**TASK GOAL**: Copy the entries below word for word, starting at the line that contains "Image resolution: width=1400" and ending with the last of the entries. Leave the pictures out of your copy.

**STORED ROWS**:
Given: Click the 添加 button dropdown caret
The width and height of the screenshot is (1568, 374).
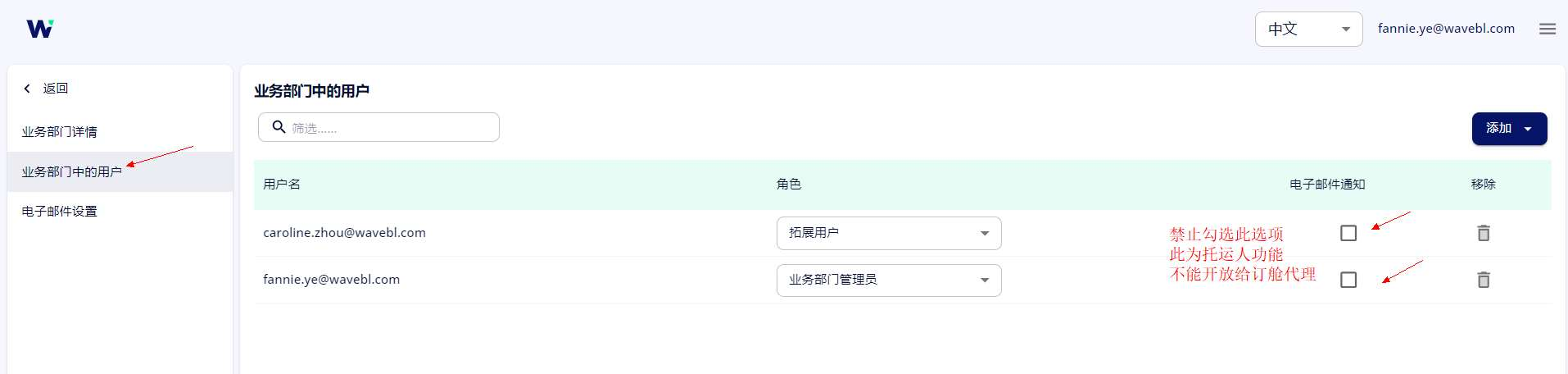Looking at the screenshot, I should tap(1528, 129).
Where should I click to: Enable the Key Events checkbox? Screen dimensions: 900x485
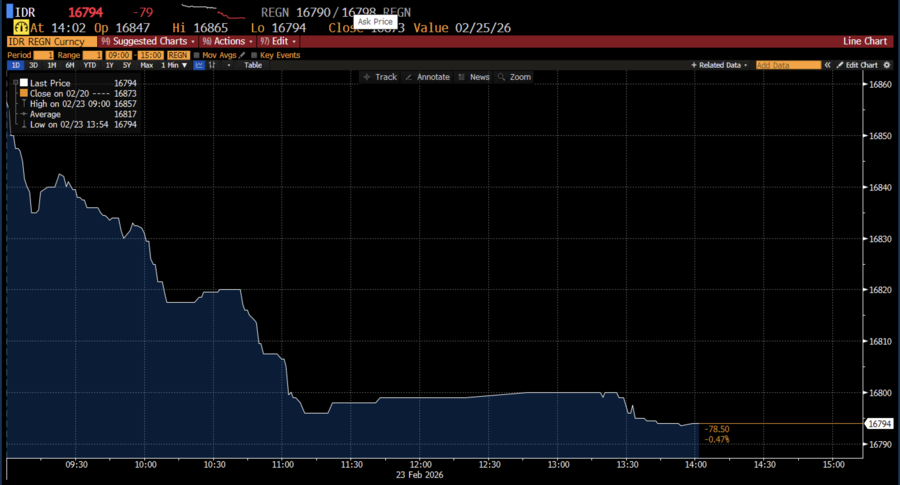click(x=255, y=54)
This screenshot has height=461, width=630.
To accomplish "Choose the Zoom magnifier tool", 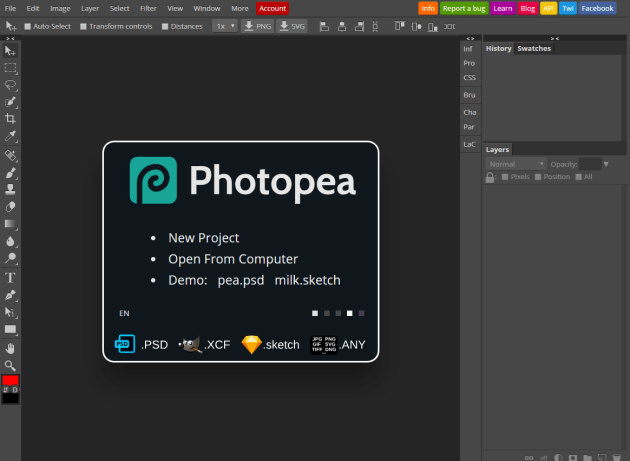I will (x=10, y=365).
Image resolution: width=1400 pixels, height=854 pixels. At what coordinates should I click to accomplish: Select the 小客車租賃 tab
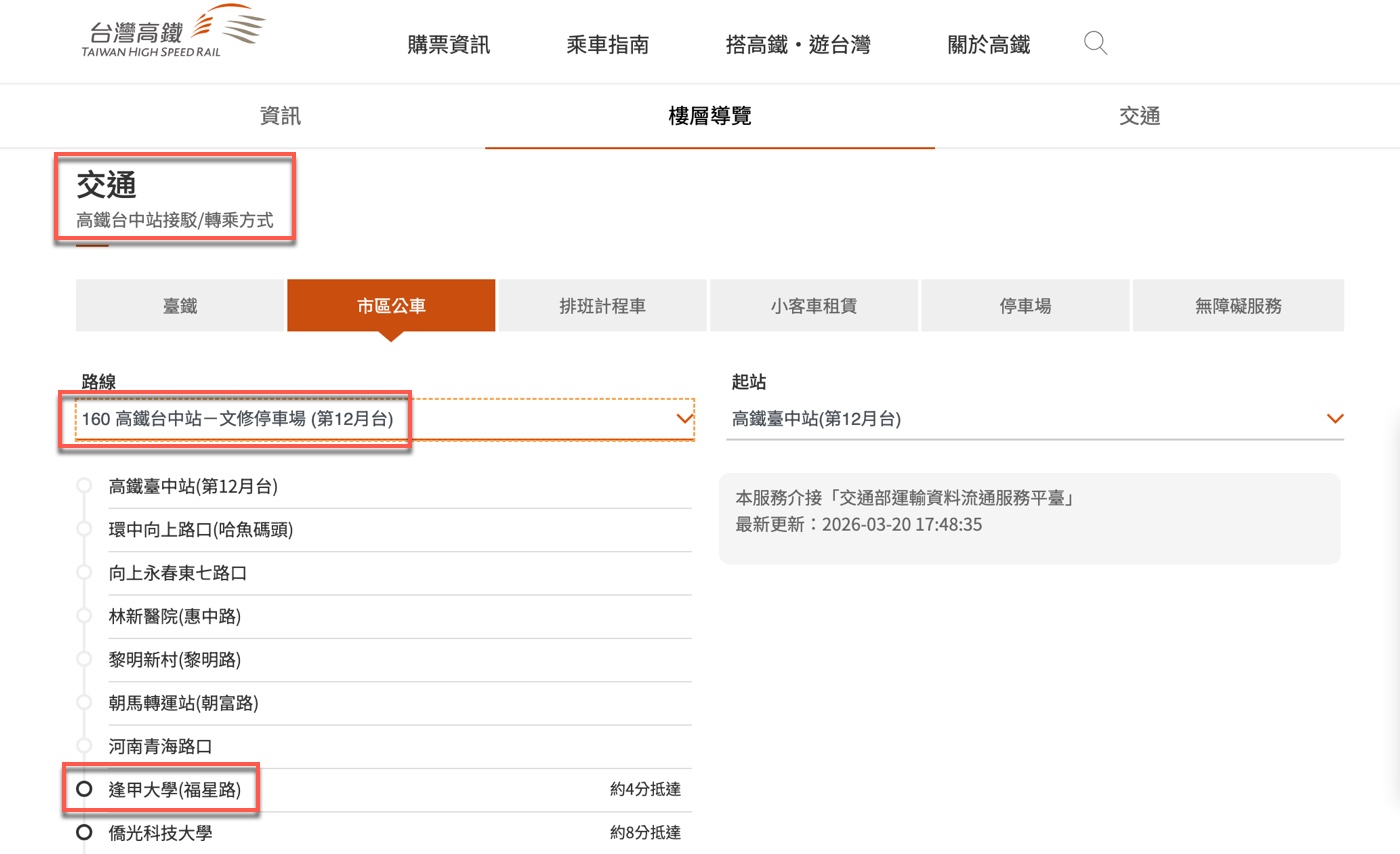813,306
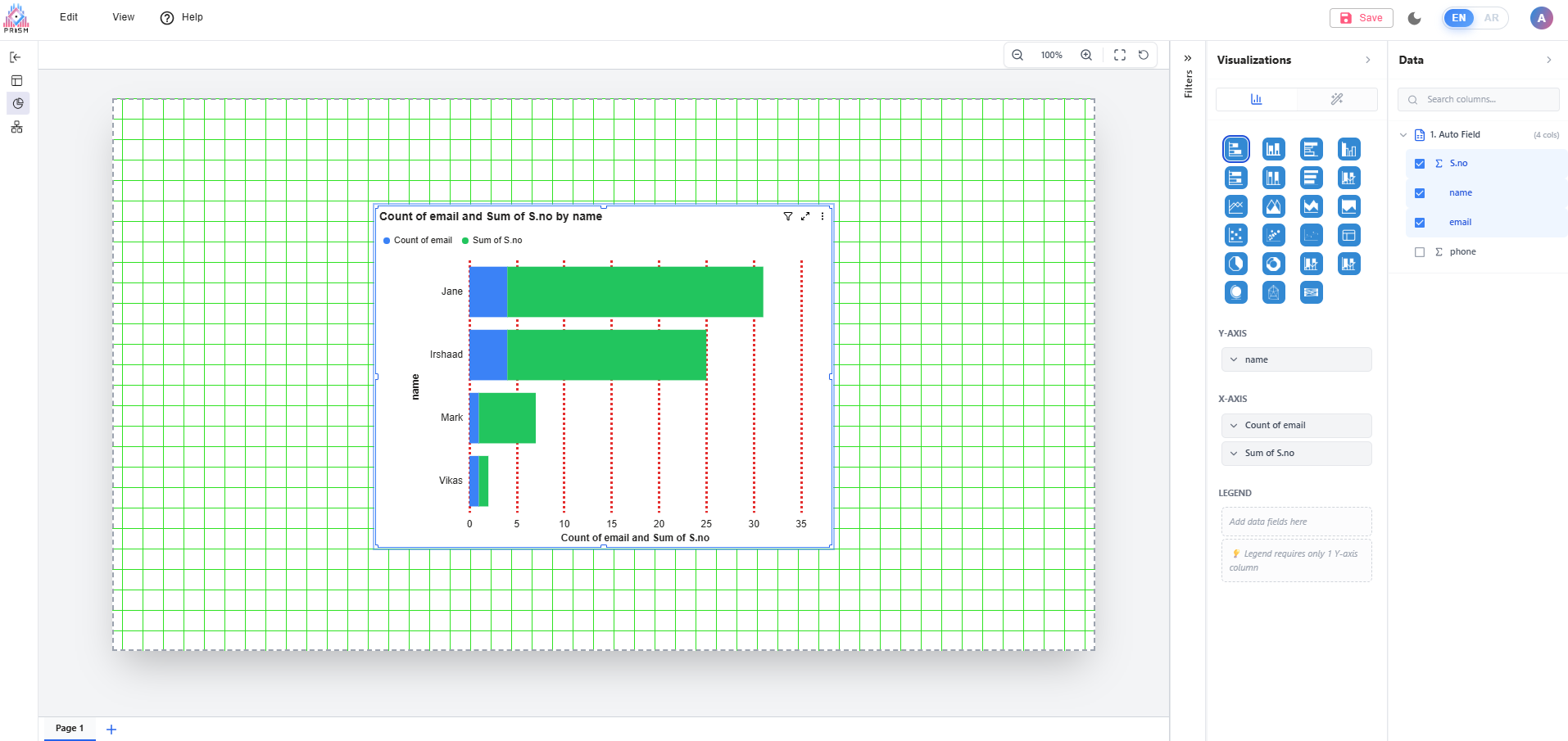Check the phone column checkbox
The width and height of the screenshot is (1568, 741).
click(1420, 252)
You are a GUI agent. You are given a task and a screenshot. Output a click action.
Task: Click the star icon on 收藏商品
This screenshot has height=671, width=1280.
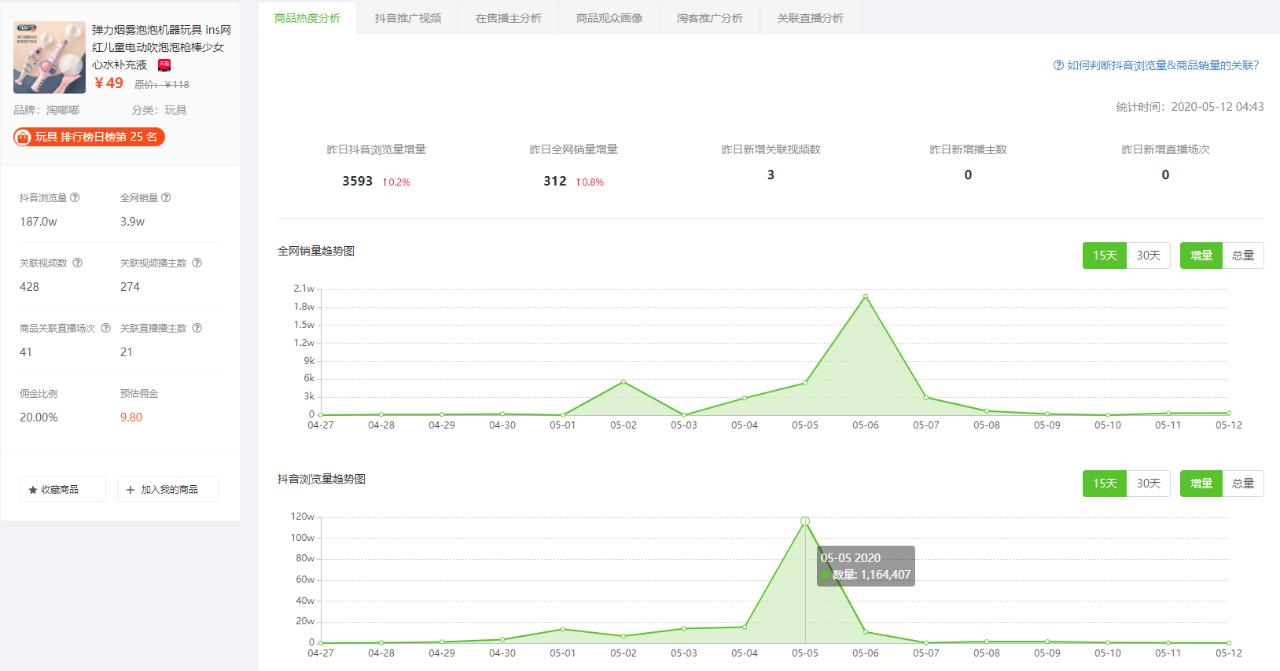click(x=33, y=489)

**RESULT OF THIS EXERCISE**:
Image resolution: width=1400 pixels, height=854 pixels. At what coordinates should I click to accomplish: Select the 小客車租賃 tab
813,306
Check the phone column checkbox
The width and height of the screenshot is (1568, 741).
click(1420, 252)
You are a GUI agent. You are given a task and a screenshot. Output a click action.
Task: Click the star icon on 收藏商品
This screenshot has height=671, width=1280.
click(x=33, y=489)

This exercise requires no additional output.